Innsbruck, situado en el corazón de los Alpes austriacos, fusiona una rica historia habsburga con paisajes de montaña de postal. Lo que antaño fue residencia imperial es hoy una ciudad reconocida por su elegante arquitectura, sus deportes de invierno y una atmósfera única donde la vida urbana se funde con la naturaleza en estado puro. Desde el célebre Tejado Dorado hasta las panorámicas de los Alpes que cortan la respiración, Innsbruck es el destino ideal tanto para los amantes de la cultura como para quienes buscan una escapada activa durante todo el año.
Balcón tardogótico del año 1500 decorado con 2.657 tejas de cobre doradas, encargado por el emperador Maximiliano I. Es el símbolo de Innsbruck y se encuentra en el corazón del casco antiguo. En el edificio bajo el balcón se encuentra un pequeño museo dedicado a Maximiliano I.
Residencia imperial de la dinastía Habsburgo-Lorena, construida originalmente en el siglo XV y ampliada significativamente en el siglo XVIII por orden de la emperatriz María Teresa. Sus suntuosas salas están decoradas con retratos de los miembros de la familia imperial y mobiliario original. Es uno de los palacios habsburgos más visitados fuera de Viena.

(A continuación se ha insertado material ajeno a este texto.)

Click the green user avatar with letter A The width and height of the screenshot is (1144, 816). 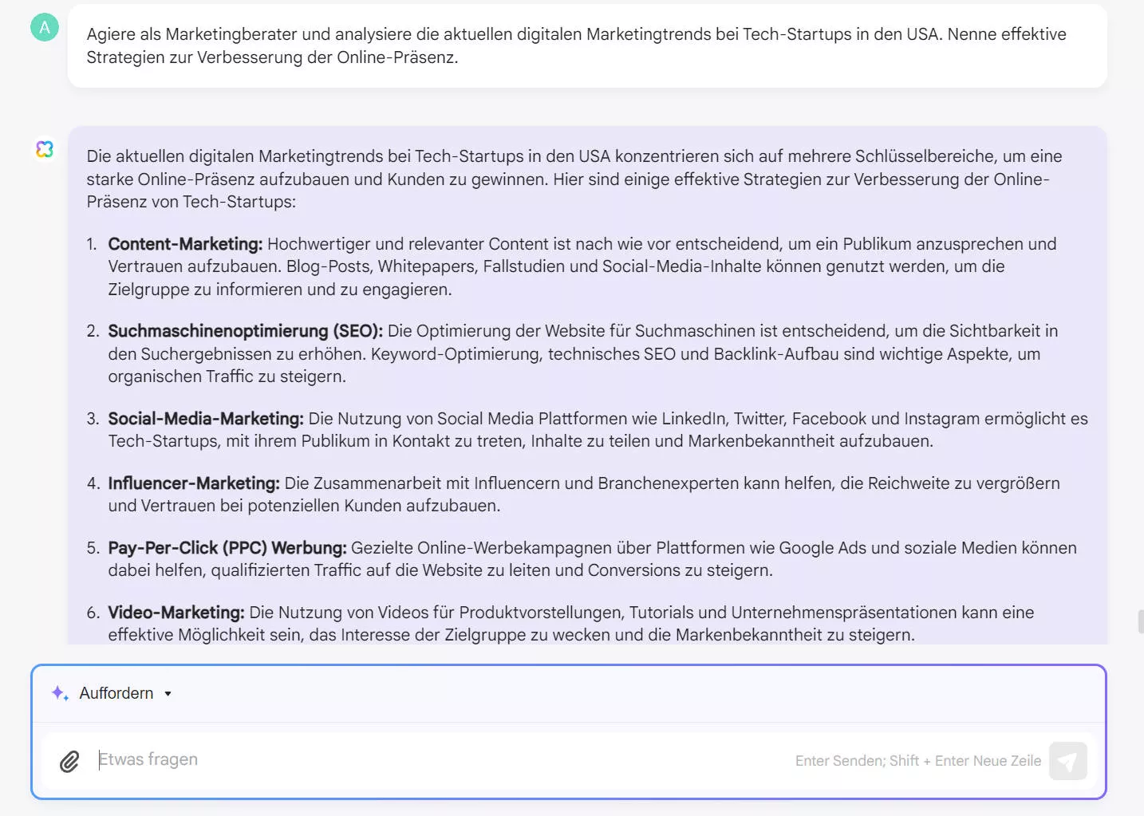44,27
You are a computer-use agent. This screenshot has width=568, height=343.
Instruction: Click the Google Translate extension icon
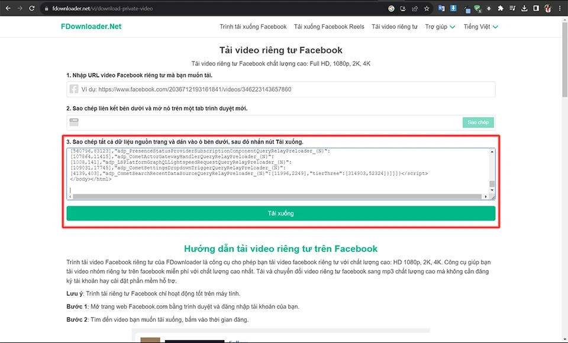coord(441,9)
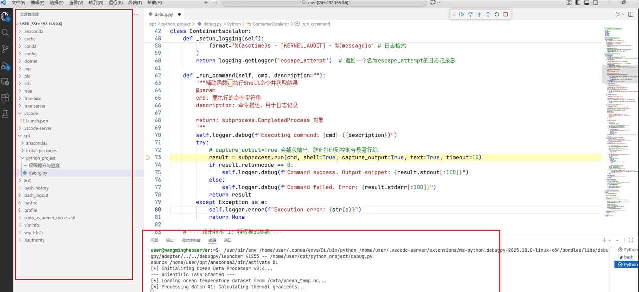639x292 pixels.
Task: Open the Extensions view
Action: pyautogui.click(x=5, y=97)
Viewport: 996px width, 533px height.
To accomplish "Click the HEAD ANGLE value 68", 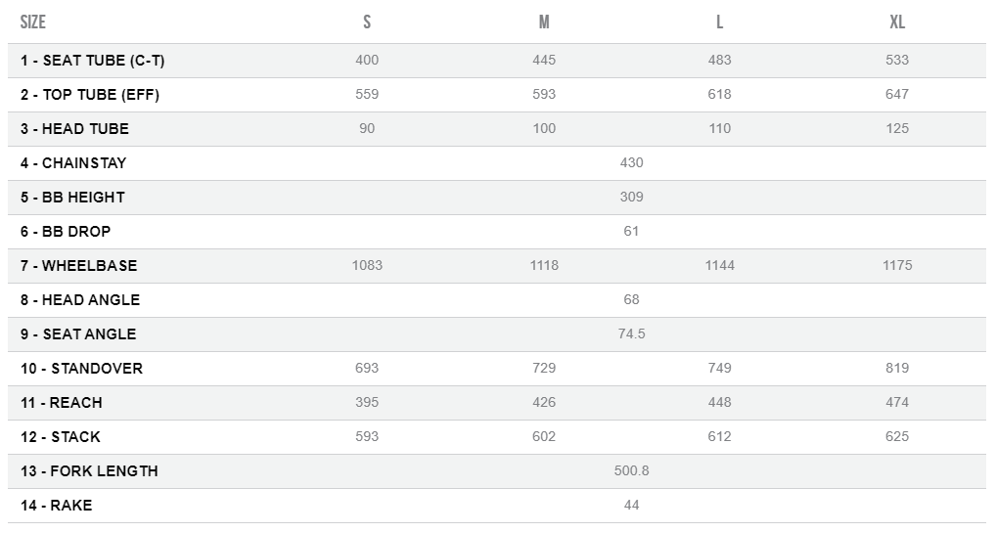I will pos(632,300).
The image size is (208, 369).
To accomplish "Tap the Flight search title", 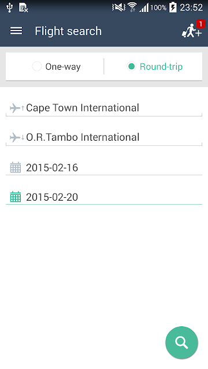I will [x=68, y=31].
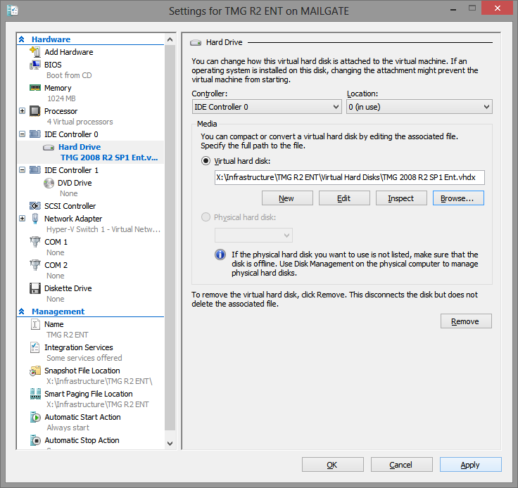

Sistema de teleféricos que parte del centro de Innsbruck y llega hasta una altitud de 2.256 metros en Seegrube, desde donde se disfruta de una espectacular vista panorámica de la ciudad y los Alpes circundantes. El teleférico Hungerburg fue diseñado por la arquitecta Zaha Hadid. En invierno funciona como estación de esquí y en verano como punto de partida para rutas de senderismo.